U.S. NEWS: Huge breaking news has come in from Carlos Ghosn, the head of Nissan Motor Co. when he said, "Even if the United States is not in recession, its auto industry is."
Thank goodness we have people such as Mr. Ghosn to analyze the massive data and come up with this startling prediction. However, our King of Simple financial analyst group did the numbers just to be sure Mr. Ghosn had his facts straight...about two years before Mr. Ghosn got the news. Congress still hasn't come around to it. That's why we have signs saying, "Slow Adults Playing" around the D.C. Capitol area.
Let's work out the details of the auto industry with Mikemathics. In 2007 alone, G.M. lost $38 billion and set a new Guinness record for a one year loss. Ford lost $2.7 billion and Chrysler lost $1.6 billion, not counting the multi billion dollar loss that Daimler took when they unloaded Chrysler on Cerberus Capital.
That adds up to $42 billion and change and 07 may reflect back as the good ol' days, if 2008 continues to pan out the way that it's getting started. This financial news is coupled with the fact that GM is offering buyouts to all 74,000 of their remaining union workers. Many auto analysts believe that neither Ford nor Chrysler can continue as stand alone companies.
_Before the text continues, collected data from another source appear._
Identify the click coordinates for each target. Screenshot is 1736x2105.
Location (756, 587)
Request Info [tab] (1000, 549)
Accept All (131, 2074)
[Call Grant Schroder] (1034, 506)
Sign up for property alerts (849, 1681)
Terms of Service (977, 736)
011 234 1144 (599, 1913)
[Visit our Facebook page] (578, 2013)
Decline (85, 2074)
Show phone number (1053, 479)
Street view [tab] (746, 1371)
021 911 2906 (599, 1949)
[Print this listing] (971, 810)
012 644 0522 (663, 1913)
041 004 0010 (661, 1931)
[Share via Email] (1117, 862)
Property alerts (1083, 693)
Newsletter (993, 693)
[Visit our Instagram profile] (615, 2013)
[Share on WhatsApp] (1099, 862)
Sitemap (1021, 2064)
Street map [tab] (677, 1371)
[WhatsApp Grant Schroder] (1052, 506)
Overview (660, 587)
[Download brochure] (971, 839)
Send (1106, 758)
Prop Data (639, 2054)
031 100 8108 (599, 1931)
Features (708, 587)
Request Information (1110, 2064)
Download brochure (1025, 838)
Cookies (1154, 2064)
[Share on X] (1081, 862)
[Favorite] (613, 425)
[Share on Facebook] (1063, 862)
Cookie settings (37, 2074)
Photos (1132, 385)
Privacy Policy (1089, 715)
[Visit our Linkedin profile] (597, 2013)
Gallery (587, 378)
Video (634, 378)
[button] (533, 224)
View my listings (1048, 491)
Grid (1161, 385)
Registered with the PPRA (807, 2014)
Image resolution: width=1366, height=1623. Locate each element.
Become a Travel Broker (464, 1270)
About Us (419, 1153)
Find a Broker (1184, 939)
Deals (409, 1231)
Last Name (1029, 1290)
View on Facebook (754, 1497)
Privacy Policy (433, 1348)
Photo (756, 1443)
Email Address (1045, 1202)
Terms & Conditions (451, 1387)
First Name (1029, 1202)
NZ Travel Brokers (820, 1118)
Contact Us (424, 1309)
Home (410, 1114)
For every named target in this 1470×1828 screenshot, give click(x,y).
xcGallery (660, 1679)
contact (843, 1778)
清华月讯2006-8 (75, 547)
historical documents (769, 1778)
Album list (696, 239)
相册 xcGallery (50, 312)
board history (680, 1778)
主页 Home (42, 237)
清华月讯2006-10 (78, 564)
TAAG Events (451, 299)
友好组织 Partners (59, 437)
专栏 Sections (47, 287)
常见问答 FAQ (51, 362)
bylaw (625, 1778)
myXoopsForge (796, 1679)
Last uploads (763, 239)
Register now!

So taking this all into account, Yep, the auto industry is in trouble and recession is not the word that comes to mind; "depression" seems to fit the situation nicely. And, we can get quick agreement on that fact by asking any number of the more than 250,000 people who have lost their jobs as a result of this conundrum. (The actual number of job losses is much higher than 250,000, due to the ripple effect of those job losses in peripheral industries).
I'm thinking that the depression in the auto industry is going to ultimately affect the self storage business. It will become cheaper to buy a mega sized SUV to store your stuff in than to rent a storage unit. I'm also envisioning stacking motor homes and selling them as cheap condos.
So how is this all going to shake out? The easy answer is, "not very well." The hard answer is, the auto industry will never be the same. Like general aviation, we have reached the summit in that particular industry, it was nice while it lasted, but the other side of a summit is downhill.
The cost of producing an auto in the U.S., combined with skyrocketing fuel and repair costs, combined with a shrinking dollar and a vanishing Middle Class, is not conducive to the return of the once heralded Big-3. Similar to the buffalo and Studebaker salesmen, that class, as they say, has already graduated.
Those folks in Europe don't actually like riding a motor scooter in the rain sporting their significant other on the rear; they don't have any other choice except walking. Given that choice, roll out the old scooter; we're going for a spin.
You don't have to be an executive from a foreign car manufacturer to determine that the U.S. auto industry is in depression, you only need a little common sense, eighth grade math, and a dose of reality.
The auto industry is nothing more than a symptom of the issues that face all of America's failing economic underpinnings.
Wake up Middle America, it might be a nice day to go look at scooters before they are all gone.